**Stored items**
..........

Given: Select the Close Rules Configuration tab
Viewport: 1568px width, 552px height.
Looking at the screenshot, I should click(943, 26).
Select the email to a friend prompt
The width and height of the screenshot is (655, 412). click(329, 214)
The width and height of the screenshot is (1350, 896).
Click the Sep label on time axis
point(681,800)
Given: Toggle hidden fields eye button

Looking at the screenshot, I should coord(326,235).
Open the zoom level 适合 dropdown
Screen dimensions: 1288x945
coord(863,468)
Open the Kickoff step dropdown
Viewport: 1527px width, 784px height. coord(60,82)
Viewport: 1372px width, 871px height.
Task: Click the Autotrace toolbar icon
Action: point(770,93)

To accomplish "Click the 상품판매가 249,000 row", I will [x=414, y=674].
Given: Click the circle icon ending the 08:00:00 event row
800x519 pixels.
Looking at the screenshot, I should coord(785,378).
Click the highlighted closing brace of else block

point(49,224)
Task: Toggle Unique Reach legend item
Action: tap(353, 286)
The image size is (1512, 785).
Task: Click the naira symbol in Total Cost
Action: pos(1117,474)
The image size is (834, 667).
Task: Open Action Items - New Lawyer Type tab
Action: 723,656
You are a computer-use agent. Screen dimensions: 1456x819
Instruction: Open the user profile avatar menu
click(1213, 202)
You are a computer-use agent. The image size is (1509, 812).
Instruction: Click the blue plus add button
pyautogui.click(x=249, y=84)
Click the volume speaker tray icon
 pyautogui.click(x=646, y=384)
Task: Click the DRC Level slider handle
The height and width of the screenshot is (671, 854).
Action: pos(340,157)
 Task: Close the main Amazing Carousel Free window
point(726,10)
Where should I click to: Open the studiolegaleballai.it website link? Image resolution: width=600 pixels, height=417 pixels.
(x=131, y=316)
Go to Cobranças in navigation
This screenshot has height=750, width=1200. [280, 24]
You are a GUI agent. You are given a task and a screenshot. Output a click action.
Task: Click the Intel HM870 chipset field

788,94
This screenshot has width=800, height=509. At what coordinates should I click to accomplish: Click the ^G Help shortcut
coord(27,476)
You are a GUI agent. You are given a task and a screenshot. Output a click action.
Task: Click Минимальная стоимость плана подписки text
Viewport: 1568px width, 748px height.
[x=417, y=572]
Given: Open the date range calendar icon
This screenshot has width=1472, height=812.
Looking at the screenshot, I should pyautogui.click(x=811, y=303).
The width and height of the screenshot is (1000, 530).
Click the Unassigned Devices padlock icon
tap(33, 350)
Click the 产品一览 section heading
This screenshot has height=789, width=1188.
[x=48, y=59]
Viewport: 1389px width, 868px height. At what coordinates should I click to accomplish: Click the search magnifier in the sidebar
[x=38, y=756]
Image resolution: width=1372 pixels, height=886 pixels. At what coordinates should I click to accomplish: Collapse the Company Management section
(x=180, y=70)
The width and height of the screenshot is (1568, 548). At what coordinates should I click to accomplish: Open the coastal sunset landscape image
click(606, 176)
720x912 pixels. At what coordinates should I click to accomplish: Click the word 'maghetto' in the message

..........

Copy the lines above word for word, from the line with "The width and height of the screenshot is (1000, 530)." through the end of the rows.

The width and height of the screenshot is (1000, 530).
Click the Unassigned Devices padlock icon
tap(33, 350)
Click the 产品一览 section heading
This screenshot has height=789, width=1188.
[x=48, y=59]
Viewport: 1389px width, 868px height. At what coordinates should I click to accomplish: Click the search magnifier in the sidebar
[x=38, y=756]
Image resolution: width=1372 pixels, height=886 pixels. At what coordinates should I click to accomplish: Collapse the Company Management section
(x=180, y=70)
The width and height of the screenshot is (1568, 548). At what coordinates should I click to accomplish: Open the coastal sunset landscape image
click(606, 176)
720x912 pixels. At what coordinates should I click to accomplish: Click the word 'maghetto' in the message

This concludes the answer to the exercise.